Entries on where items appear:

-=-=-

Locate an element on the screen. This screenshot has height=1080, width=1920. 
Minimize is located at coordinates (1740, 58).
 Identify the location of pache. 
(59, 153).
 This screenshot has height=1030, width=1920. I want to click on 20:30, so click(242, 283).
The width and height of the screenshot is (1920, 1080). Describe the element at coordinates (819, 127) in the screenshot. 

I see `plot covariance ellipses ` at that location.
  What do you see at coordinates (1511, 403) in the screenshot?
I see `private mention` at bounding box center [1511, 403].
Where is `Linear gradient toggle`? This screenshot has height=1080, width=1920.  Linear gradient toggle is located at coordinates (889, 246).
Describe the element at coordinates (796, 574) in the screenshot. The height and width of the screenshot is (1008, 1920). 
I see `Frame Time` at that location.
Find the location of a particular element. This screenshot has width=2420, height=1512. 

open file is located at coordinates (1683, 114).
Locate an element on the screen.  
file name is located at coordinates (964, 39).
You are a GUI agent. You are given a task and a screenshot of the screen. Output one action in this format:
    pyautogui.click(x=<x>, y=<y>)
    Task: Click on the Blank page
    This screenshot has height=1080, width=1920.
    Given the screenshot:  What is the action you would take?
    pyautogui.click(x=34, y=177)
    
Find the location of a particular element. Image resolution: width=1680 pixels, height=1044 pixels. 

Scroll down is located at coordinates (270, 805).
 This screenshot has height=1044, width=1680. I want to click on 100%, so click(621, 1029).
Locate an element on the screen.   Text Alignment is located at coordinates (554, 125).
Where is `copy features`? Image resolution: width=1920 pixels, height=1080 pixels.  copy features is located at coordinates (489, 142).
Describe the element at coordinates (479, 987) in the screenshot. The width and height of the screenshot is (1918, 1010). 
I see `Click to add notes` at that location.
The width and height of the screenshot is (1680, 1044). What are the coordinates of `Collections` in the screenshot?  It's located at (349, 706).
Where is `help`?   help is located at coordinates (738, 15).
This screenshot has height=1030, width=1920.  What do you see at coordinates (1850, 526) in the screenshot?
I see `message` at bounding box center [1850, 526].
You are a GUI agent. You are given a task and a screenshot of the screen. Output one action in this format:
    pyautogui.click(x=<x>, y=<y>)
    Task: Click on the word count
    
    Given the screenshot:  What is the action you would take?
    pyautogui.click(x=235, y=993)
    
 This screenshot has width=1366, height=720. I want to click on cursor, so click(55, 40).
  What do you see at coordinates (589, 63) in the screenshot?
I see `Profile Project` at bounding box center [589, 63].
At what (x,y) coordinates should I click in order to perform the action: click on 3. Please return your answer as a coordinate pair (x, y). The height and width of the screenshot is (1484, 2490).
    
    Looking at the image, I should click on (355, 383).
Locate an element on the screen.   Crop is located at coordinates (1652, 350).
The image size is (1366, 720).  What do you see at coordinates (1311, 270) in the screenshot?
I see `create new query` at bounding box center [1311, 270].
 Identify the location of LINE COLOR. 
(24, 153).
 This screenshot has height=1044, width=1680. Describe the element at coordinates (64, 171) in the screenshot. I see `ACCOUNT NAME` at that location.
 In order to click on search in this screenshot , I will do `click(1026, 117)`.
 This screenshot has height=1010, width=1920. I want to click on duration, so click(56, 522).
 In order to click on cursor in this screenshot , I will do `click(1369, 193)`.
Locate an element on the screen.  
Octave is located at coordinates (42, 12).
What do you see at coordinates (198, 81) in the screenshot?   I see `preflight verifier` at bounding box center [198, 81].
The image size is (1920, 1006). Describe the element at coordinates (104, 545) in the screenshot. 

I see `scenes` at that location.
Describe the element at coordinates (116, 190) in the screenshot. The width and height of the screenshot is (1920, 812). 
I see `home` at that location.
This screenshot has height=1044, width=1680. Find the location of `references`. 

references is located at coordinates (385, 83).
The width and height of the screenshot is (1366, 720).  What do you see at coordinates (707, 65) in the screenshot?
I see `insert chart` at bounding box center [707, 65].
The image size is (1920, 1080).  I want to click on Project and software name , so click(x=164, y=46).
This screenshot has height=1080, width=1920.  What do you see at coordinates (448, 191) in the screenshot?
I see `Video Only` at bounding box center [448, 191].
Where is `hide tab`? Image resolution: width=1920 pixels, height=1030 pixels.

-=-=-

- Task objective
Convert the data above into a JSON list of strings with one string per line, omitting blank lines.

- Result
[
  "Locate an element on the screen. This screenshot has height=1080, width=1920. ",
  "Minimize is located at coordinates (1740, 58).",
  " Identify the location of pache. ",
  "(59, 153).",
  " This screenshot has height=1030, width=1920. I want to click on 20:30, so click(242, 283).",
  "The width and height of the screenshot is (1920, 1080). Describe the element at coordinates (819, 127) in the screenshot. ",
  "I see `plot covariance ellipses ` at that location.",
  "  What do you see at coordinates (1511, 403) in the screenshot?",
  "I see `private mention` at bounding box center [1511, 403].",
  "Where is `Linear gradient toggle`? This screenshot has height=1080, width=1920.  Linear gradient toggle is located at coordinates (889, 246).",
  "Describe the element at coordinates (796, 574) in the screenshot. The height and width of the screenshot is (1008, 1920). ",
  "I see `Frame Time` at that location.",
  "Find the location of a particular element. This screenshot has width=2420, height=1512. ",
  "open file is located at coordinates (1683, 114).",
  "Locate an element on the screen.  ",
  "file name is located at coordinates (964, 39).",
  "You are a GUI agent. You are given a task and a screenshot of the screen. Output one action in this format:",
  "    pyautogui.click(x=<x>, y=<y>)",
  "    Task: Click on the Blank page",
  "    This screenshot has height=1080, width=1920.",
  "    Given the screenshot:  What is the action you would take?",
  "    pyautogui.click(x=34, y=177)",
  "Find the location of a particular element. Image resolution: width=1680 pixels, height=1044 pixels. ",
  "Scroll down is located at coordinates (270, 805).",
  " This screenshot has height=1044, width=1680. I want to click on 100%, so click(621, 1029).",
  "Locate an element on the screen.   Text Alignment is located at coordinates (554, 125).",
  "Where is `copy features`? Image resolution: width=1920 pixels, height=1080 pixels.  copy features is located at coordinates (489, 142).",
  "Describe the element at coordinates (479, 987) in the screenshot. The width and height of the screenshot is (1918, 1010). ",
  "I see `Click to add notes` at that location.",
  "The width and height of the screenshot is (1680, 1044). What are the coordinates of `Collections` in the screenshot?  It's located at (349, 706).",
  "Where is `help`?   help is located at coordinates (738, 15).",
  "This screenshot has height=1030, width=1920.  What do you see at coordinates (1850, 526) in the screenshot?",
  "I see `message` at bounding box center [1850, 526].",
  "You are a GUI agent. You are given a task and a screenshot of the screen. Output one action in this format:",
  "    pyautogui.click(x=<x>, y=<y>)",
  "    Task: Click on the word count",
  "    Given the screenshot:  What is the action you would take?",
  "    pyautogui.click(x=235, y=993)",
  " This screenshot has width=1366, height=720. I want to click on cursor, so click(55, 40).",
  "  What do you see at coordinates (589, 63) in the screenshot?",
  "I see `Profile Project` at bounding box center [589, 63].",
  "At what (x,y) coordinates should I click in order to perform the action: click on 3. Please return your answer as a coordinate pair (x, y). The height and width of the screenshot is (1484, 2490).",
  "    Looking at the image, I should click on (355, 383).",
  "Locate an element on the screen.   Crop is located at coordinates (1652, 350).",
  "The image size is (1366, 720).  What do you see at coordinates (1311, 270) in the screenshot?",
  "I see `create new query` at bounding box center [1311, 270].",
  " Identify the location of LINE COLOR. ",
  "(24, 153).",
  " This screenshot has height=1044, width=1680. Describe the element at coordinates (64, 171) in the screenshot. I see `ACCOUNT NAME` at that location.",
  " In order to click on search in this screenshot , I will do `click(1026, 117)`.",
  " This screenshot has height=1010, width=1920. I want to click on duration, so click(56, 522).",
  " In order to click on cursor in this screenshot , I will do `click(1369, 193)`.",
  "Locate an element on the screen.  ",
  "Octave is located at coordinates (42, 12).",
  "What do you see at coordinates (198, 81) in the screenshot?   I see `preflight verifier` at bounding box center [198, 81].",
  "The image size is (1920, 1006). Describe the element at coordinates (104, 545) in the screenshot. ",
  "I see `scenes` at that location.",
  "Describe the element at coordinates (116, 190) in the screenshot. The width and height of the screenshot is (1920, 812). ",
  "I see `home` at that location.",
  "This screenshot has height=1044, width=1680. Find the location of `references`. ",
  "references is located at coordinates (385, 83).",
  "The width and height of the screenshot is (1366, 720).  What do you see at coordinates (707, 65) in the screenshot?",
  "I see `insert chart` at bounding box center [707, 65].",
  "The image size is (1920, 1080).  I want to click on Project and software name , so click(x=164, y=46).",
  "This screenshot has height=1080, width=1920.  What do you see at coordinates (448, 191) in the screenshot?",
  "I see `Video Only` at bounding box center [448, 191].",
  "Where is `hide tab`? Image resolution: width=1920 pixels, height=1030 pixels."
]